環顧四周,莫哀終于發現廚房那面窗外空無一人。也幸好這裡是二樓,不算太高。
他小心翼翼地翻窗而出,腳下踩着隔壁空調的外機,穩穩地跳到了一個适合落腳的空地。好在繃帶纏繞在他手臂上,否則擦傷恐怕在所難免。
他緊貼着牆壁,觀察守衛的巡邏軌迹,一路摸索着,終于來到了綁着何過的地方。
“何過!”莫哀看見被捆在椅子上的何過,環顧四周,發現沒有人,于是立刻跑了過去。
何過在煩躁中聽到有人叫自己的名字,擡頭一看,發現是莫哀,心中的郁悶瞬間消散。
莫哀跑到他面前,立刻去解他繩子。
何過焦急地問:“你沒事吧?江哲呢?”
莫哀手上動作沒停,但還是回答道:“我沒事,那個死變态被我電暈了。”
“你知不知道這裡有多危險?!”何過見莫哀如此平靜,心裡不知道哪冒出的火氣,忍不住說道。
莫哀輕輕給了他一拳,臉上也有些愠怒,說道:“你非要現在說這些嗎?我正在救你!”
繩子綁得太緊,莫哀一時間解不開,便問:“有沒有打火機?”
何過回答:“在兜裡。”
莫哀立刻去翻找何過的褲袋,摸得何過一身雞皮疙瘩,終于找到了打火機。
“我要燒繩子了,燙到你就告訴我。”
接着,莫哀小心翼翼地選了靠近椅子柱子後的繩子開始燒,他盡量避免燙到何過,終于将繩子燒斷。

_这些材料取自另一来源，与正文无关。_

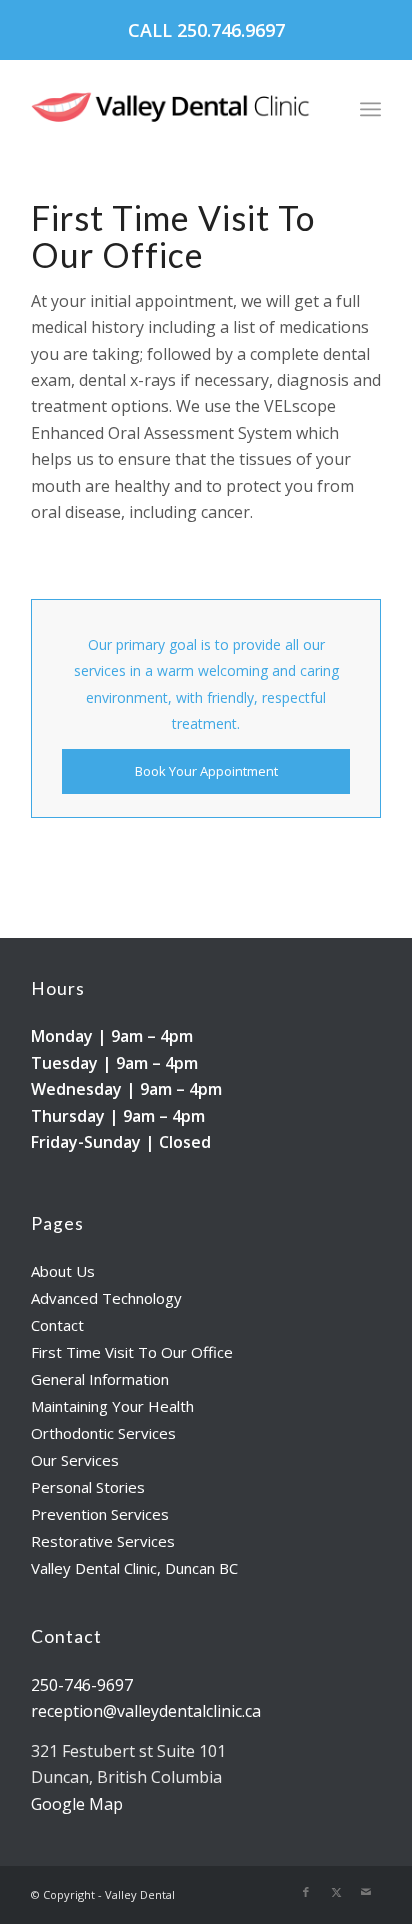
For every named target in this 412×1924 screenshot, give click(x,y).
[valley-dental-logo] (171, 109)
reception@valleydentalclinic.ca (146, 1711)
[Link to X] (336, 1892)
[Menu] (370, 109)
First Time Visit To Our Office (132, 1352)
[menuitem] (370, 109)
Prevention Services (100, 1514)
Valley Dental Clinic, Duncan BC (134, 1568)
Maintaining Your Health (112, 1406)
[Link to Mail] (366, 1892)
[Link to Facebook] (306, 1892)
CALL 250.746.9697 (206, 30)
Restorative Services (103, 1541)
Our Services (75, 1460)
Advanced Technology (106, 1298)
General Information (100, 1379)
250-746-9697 (82, 1685)
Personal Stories (88, 1487)
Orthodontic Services (103, 1433)
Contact (57, 1325)
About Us (63, 1271)
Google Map (77, 1804)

被綁了許久的何過終于能動了,他想活動了一下僵硬的身體。
可随後莫哀眉頭緊鎖,他看到了何過手腕上的手铐,忍不住問:“怎麼還有個手铐?鑰匙呢?”
"鑰匙在你家附近的下水道裡。"何過無奈地說。
“……”莫哀沉默片刻,終于說道:“走,先找個地方躲起來。”
何過認同的點了點頭。
他們找到一個狹窄陰暗的地方藏身。莫哀用工地附近常見的水泥袋和木闆把自己和何過遮掩了起來。
他眼睛瞟向四周,緊張地咽口水,但對面的何過卻始終注視着他。
何過低聲問:“你是怎麼過來的?”
莫哀也小聲回答:“韓欽送我來的,就上次來醫院找你的那個警察?”
“知道,他是我們隊的大隊長。”何過回道,但随即又困惑地問:“他人呢?”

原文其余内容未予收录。